Understanding this metabolic interplay is essential for the accurate interpretation of fecal SCFA profiles. A decrease in acetate levels, especially when pronounced, should not automatically be attributed to reduced microbial synthesis alone. It may also indicate a heightened utilization of acetate by butyrate-producing microbes that depend on it for their metabolic activity. In IBD, where butyrate-producing bacterial populations are frequently depleted, such shifts in intermediate metabolites like acetate may reflect underlying disruptions in microbial cross-feeding dynamics and overall metabolic function within the gut microbiota.
The observed reduction in acetate levels may have multiple physiological implications. Acetate, primarily produced by Bifidobacterium, Bacteroides, and certain Firmicutes species, plays a critical contribution in maintaining epithelial barrier integrity, modulating immune responses, and regulating colonic pH to inhibit the growth of pathogenic organisms [71,72,73]. Acetate enhances intestinal barrier function through the upregulation of tight-junction components and the stimulation of mucin secretion, consequently inhibiting microbial penetration and suppressing immune activation in the mucosal lining. Through the activation of immune cell GPR43 receptors, it downregulates the synthesis of pro-inflammatory signaling molecules [74]. In addition, acetate contributes to the differentiation of regulatory T cells (Tregs) and the secretion of the anti-inflammatory cytokine IL-10. Recent studies also suggest that acetate promotes the production of immunoglobulin A (IgA), which selectively targets pathobionts such as Enterobacterales, thereby aiding in microbial containment [75].
The high heterogeneity observed across studies (I2 = 85%) likely reflects differences in sample processing, quantification methods, dietary patterns, disease severity, and geographic populations. Despite this variability, the direction of the effect remained consistent across all subgroups, supporting the reliability of the findings. According to the conducted meta-analysis, fecal propionate levels were significantly reduced in individuals with IBD compared to healthy controls, as indicated by the SMDs. Among IBD subtypes, the reduction in propionate was most pronounced in patients with UC, while the decrease observed in CD was smaller and not statistically significant. Furthermore, patients with active IBD showed a trend toward lower propionate levels, suggesting that disease activity may further suppress SCFA production. In contrast, no significant difference was observed in individuals with inactive IBD, which may indicate partial microbial recovery during remission.
Propionate also exerts immunomodulatory effects by activating G protein-coupled receptors on immune cells, leading to the downregulation of pro-inflammatory cytokine production [76]. It contributes to the maintenance of the intestinal epithelial barrier by enhancing the expression of tight-junction proteins, thereby reducing intestinal permeability and preventing bacterial translocation [77]. Furthermore, reduced propionate levels limit its beneficial systemic effects, such as lipid regulation and glucose homeostasis, potentially linking IBD to associated metabolic comorbidities [78].
The results of this meta-analysis reveal that the levels of examined SCFAs are more markedly depleted in CD than in UC. Specifically, the analysis provides compelling evidence that propionate levels are significantly lower in UC compared to CD, with highly consistent findings across studies.
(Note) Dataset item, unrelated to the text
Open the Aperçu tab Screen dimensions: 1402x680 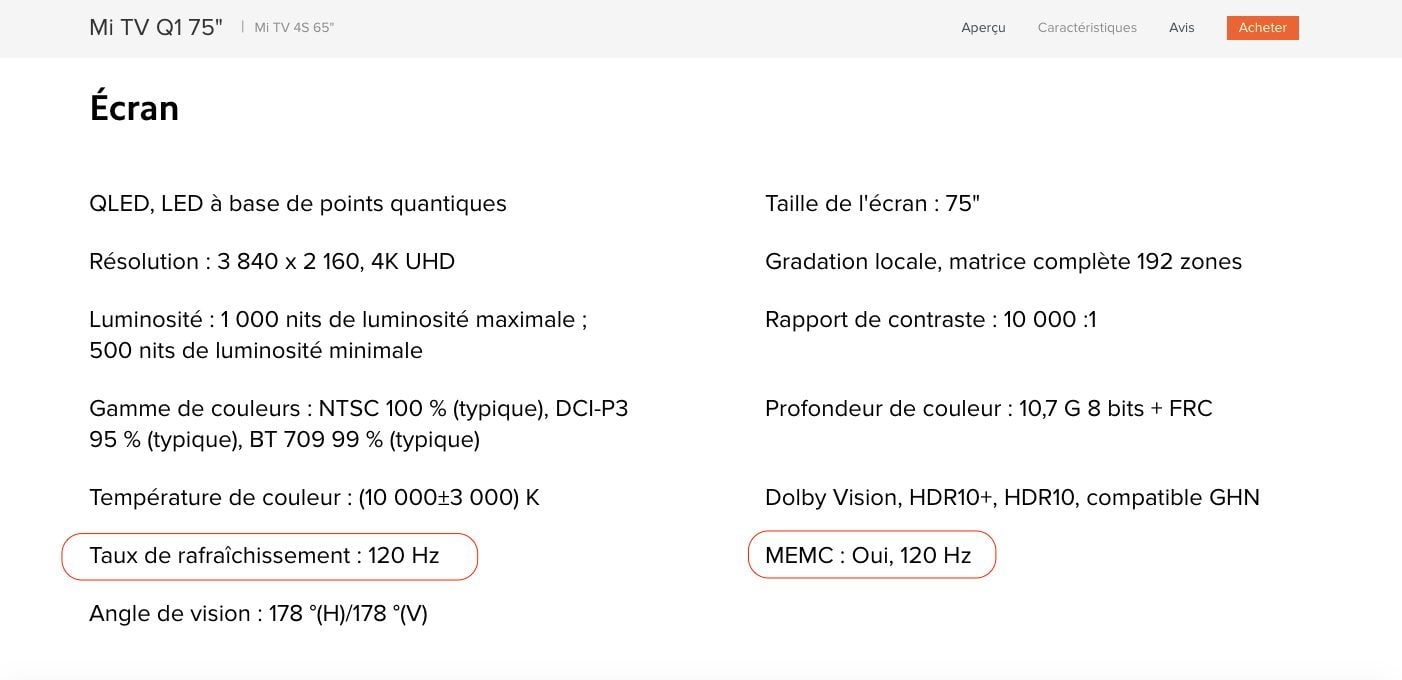(x=983, y=28)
The absence of heterogeneity (I2 = 0%) further supports the reliability of this result. This aligns with previous studies suggesting that SCFA production is more severely impaired in CD due to its direct impact on the colonic mucosa. CD demonstrated the strongest evidence of reduced acetate levels among IBD subtypes, whereas the UC and active IBD groups did not reach statistical significance [79]. CD is associated with more pronounced SCFA depletion than UC, likely due to deeper tissue damage and more severe microbial dysbiosis [80]. The data demonstrate that while diminished butyrate production represents a consistent hallmark of IBD, the degree of depletion appears contingent upon both disease classification and progression stage [81]. Given the pivotal role of butyrate in maintaining intestinal epithelial integrity, reducing inflammation, and regulating immune responses, its deficiency may contribute to the pathogenesis and persistence of the disease [82]. Studies also suggest that genes responsible for propionate synthesis are depleted in CD patients, indicating a diminished capacity for propionate production in this population [83].
Additionally, an evaluation of SCFA levels following dietary therapy was conducted to address the therapeutic gap in UC. Interventions such as the consumption of a fermented beverage [32] and increased intake of fermentable fiber combined with protein restriction [34] had a significant impact on SCFA levels. Notably, fecal butyrate concentrations increased substantially. The low heterogeneity across studies (I2 = 0%) suggests a reliable and consistent effect, despite differences in sample sizes and intervention types. While the point estimate indicates a potential increase in acetate levels, high variability among studies renders this result statistically non-significant and inconclusive. Propionate levels showed a modest upward trend; however, the results were not statistically significant and the observed heterogeneity suggests differential effects across studies. Nevertheless, the limited number of available studies highlights the need for larger, well-controlled trials to validate these findings and to investigate their long-term clinical implications.
The findings support the concept that modifying diet or the intestinal environment can enhance the microbial production of SCFAs, which is often diminished in conditions such as IBD or dysbiosis-related disorders [84,85,86]. Although all three SCFAs are reduced in patients with IBD, butyrate exhibits the most pronounced decrease, particularly during active inflammation. Acetate shows a consistent decline across disease subtypes and activity levels, whereas the reduction in propionate appears to be more specific to UC. These results highlight the potential of SCFA profiling as a biomarker for disease activity, subtype differentiation, and a target for therapeutic modulation through dietary strategies or microbiota-directed interventions.
It should be acknowledged that this meta-analysis has certain limitations. Firstly, due to the limited sample sizes in most of the included studies, there is a potential risk of overestimating the intervention effects, a phenomenon commonly observed in smaller trials compared to larger, more robust studies. Secondly, in most of the studies included, the I2 statistic exceeded 50%, indicating a moderate level of heterogeneity among the results. This heterogeneity may be attributed to differences in study methodology, sample sizes, diet, medication and the types of medication, and the severity and extent of IBD included in the analysis.

5. Conclusions

In conclusion, this meta-analysis demonstrates a significant reduction in fecal SCFA levels in patients with IBD, particularly during active phases of the disease and most markedly in CD. The findings support the hypothesis that disrupted SCFA metabolism is associated with the pathophysiology of IBD. However, the high degree of heterogeneity across studies suggests underlying variability that should be further explored in future research.

Author Contributions

Conceptualization, methodology, validation, formal analysis, visualization, writing—original draft preparation, L.C.; methodology, software, Z.J.; validation, investigation, formal analysis, K.K.; investigation, writing—original draft preparation, writing—review and editing, S.K.; supervision, writing—review and editing, funding acquisition, A.K.; All authors have read and agreed to the published version of the manuscript.

Funding

This research has been/was/is funded by the Science Committee of the Ministry of Science and Higher Education of the Republic of Kazakhstan (grant no. AP19678545).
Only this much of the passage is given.